A happy turkey [free range] is
going to have, amongst other innards tucked inside, a liver. Freeze it
separately and turn it into a pate. Most pate recipes are designed for half a
kilo of liver. This one is just for that one liver you saved from the Christmas
turkey. I consulted several recipes from my Hungarian cookbooks and came up
with this bit of pate that should provide sufficient topping for about a dozen
or more crackers. It’s a rich pate and the recipe can be doubled or tripled if
need be. Almost all the recipes called for a layer of duck fat to cover the
pate to prevent oxidation. I had no duck fat, besides I didn’t think it will be
necessary for such a small amount. It may seem like a big bother to make a bit
of pate, but if you like the taste of liver, it will be worth it. Beware, the
pate contains Scotch Whiskey.
TURKEY LIVER PATE
1 Tbsp butter
2 Tbsp extra virgin olive oil
meaty bacon equal volume to liver, diced
1 turkey liver, diced
2 Tbsp very finely chopped fresh or crushed dried basil
red pepper to taste
salt to taste
1/8 cup whipping cream
1/8 cup of good scotch whiskey
- On medium heat melt the butter.
- Add the oil and the meaty bacon.
- Sauté the bacon until fully cooked.
- Add the liver, basil and the red pepper.

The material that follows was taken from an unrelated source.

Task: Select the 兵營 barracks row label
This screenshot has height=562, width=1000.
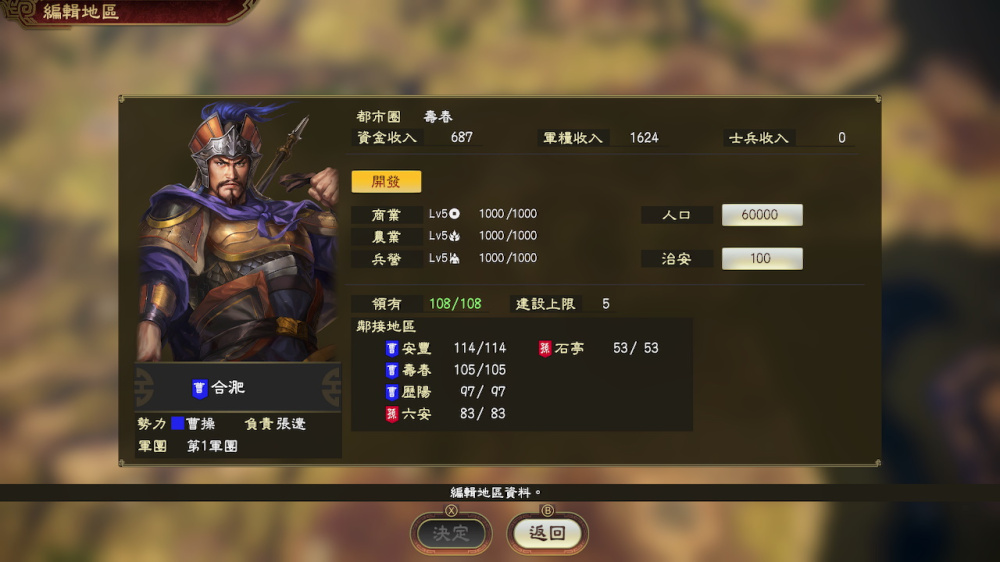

- Continue to sauté until the liver is cooked through. It takes very short time. Don’t overcook it.
- Remove from heat and add salt to taste.

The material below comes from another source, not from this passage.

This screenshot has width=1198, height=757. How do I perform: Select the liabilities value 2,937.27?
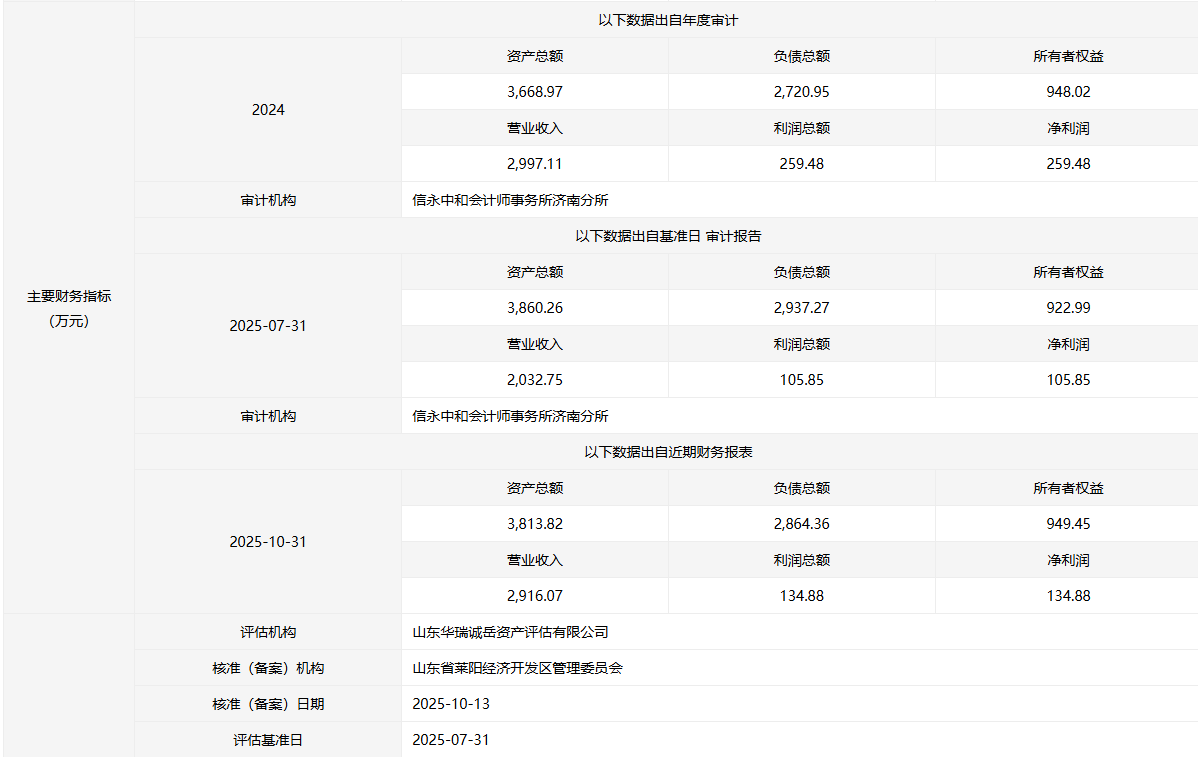click(801, 308)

- Let it cool down somewhat and add the whipping cream.
- Transfer to the blander or the food processor and pure.
- Add the scotch and pulse.
- Place a fine sieve over a bowl and force the liver mixture through.
- About half of the pate will remain as fiber. Discard it. I would feed it to a dog if there was no alcohol in it.
- Scoop the fine pate onto a small dish, cover and place in the refrigerator.
- Serve it fully chilled.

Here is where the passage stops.